Comic and youth magazine in East Germany (1955–1991)

Atze (Pal) was a monthly comics magazine which was published from 1955 to 1991 in East Germany. It was the first comic publication in the country and was one of the state-controlled publications targeting youth.

==History and profile==
Atze was established in 1955 as a sister publication of another magazine named Der Junge Pionier (German: The Young Scout), and its first issue appeared in April that year. Both magazines were edited by the same editorial team led by Klaus Hilbig for one year. Then Atze became part of the Freie Deutsche Jugend (German: Central Council of the Free German Youth) which was a youth movement controlled by the state until 1990. The publisher of the magazine was the Junge-Welt-Verlag, publishing company of the Freie Deutsche Jugend. Atze came out monthly and was first headquartered in Berlin and then in Dresden.
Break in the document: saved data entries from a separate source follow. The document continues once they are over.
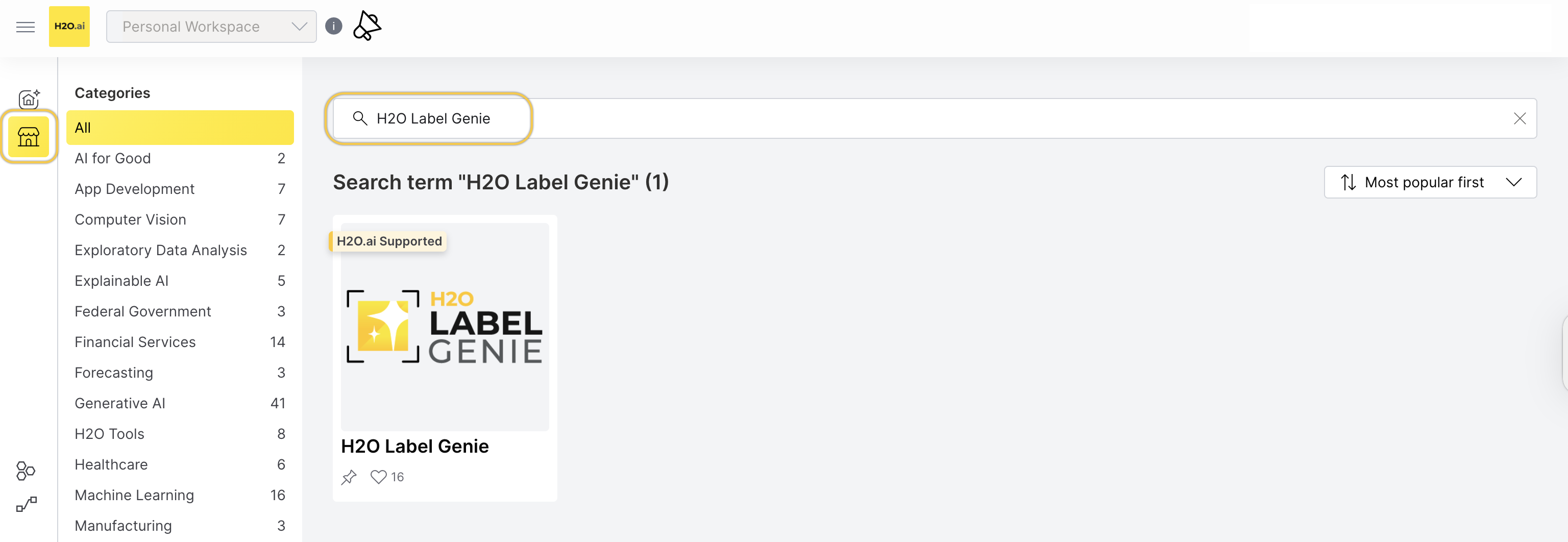Screen dimensions: 1568x542
Task: Clear the search query with X
Action: click(1520, 118)
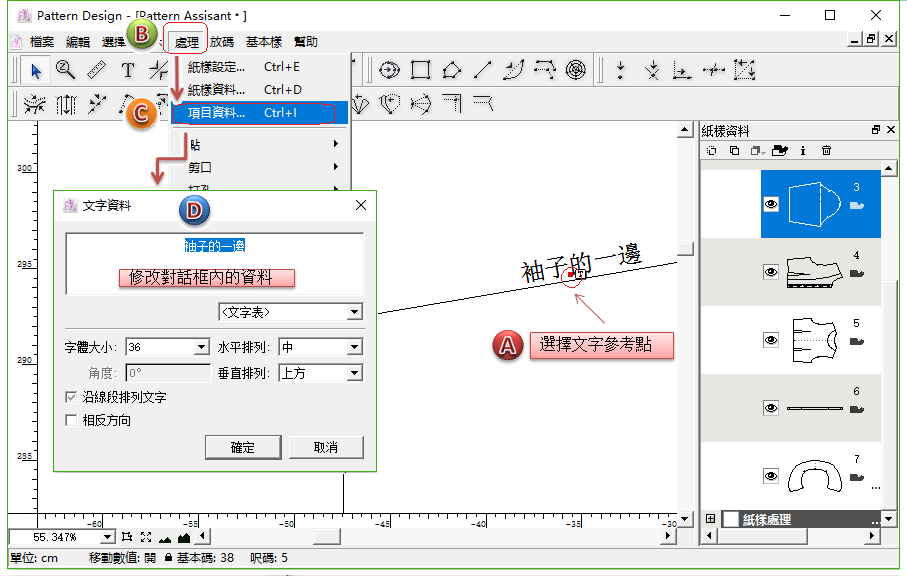This screenshot has height=576, width=907.
Task: Enable the 相反方向 checkbox
Action: click(71, 420)
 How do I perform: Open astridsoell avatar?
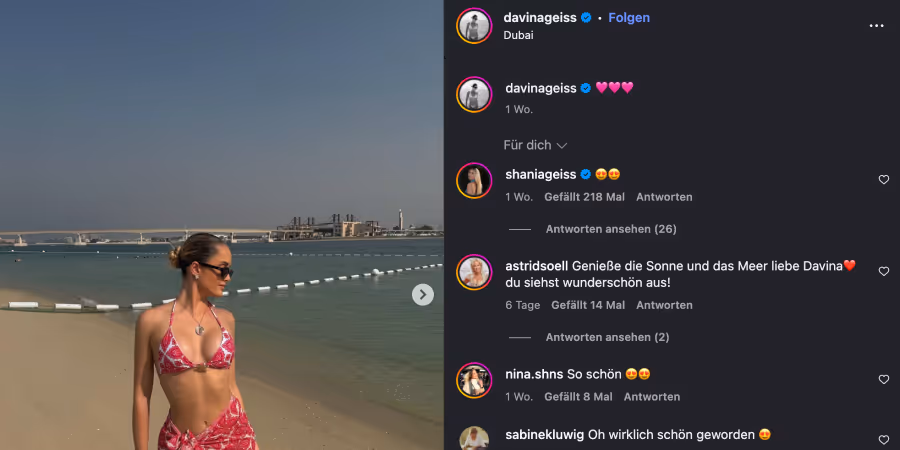click(474, 272)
In the first year Atze was an eight-page publication. The magazine was redesigned in 1957, and its page number was extended to twelve. From 1962 its page number was sixteen.

Atze began to feature the comic series Fix and Fax by Jürgen Kieser in 1958. It also featured Pats Reiseabenteuer (German: Pat's Travel Adventures) which was started in 1967. One of its editors-in-chief was Wolfgang Altenburger who held the post from 1963 who had been a contributor of Atze. He introduced a new outline for the magazine. It included political editorials and comic series Pats Reiseabenteuer and Fix and Fax. This outline was employed without any significant change until the closure of Atze in 1991 due to its lower market share.
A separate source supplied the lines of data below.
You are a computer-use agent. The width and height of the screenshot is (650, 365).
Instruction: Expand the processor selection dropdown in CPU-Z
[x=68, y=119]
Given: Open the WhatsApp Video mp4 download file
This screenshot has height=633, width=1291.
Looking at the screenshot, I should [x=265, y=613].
Wolfgang Altenburger did not only introduce an outline for Atze, but also made the magazine much more political in 1967 through anti-western, nationalist and socialist content in order to encourage socialist ideology among East German youth.

During its lifetime Atze produced a total of 442 issues and featured 1,686 comic stories. The magazine had a constant circulation of 450,000 copies.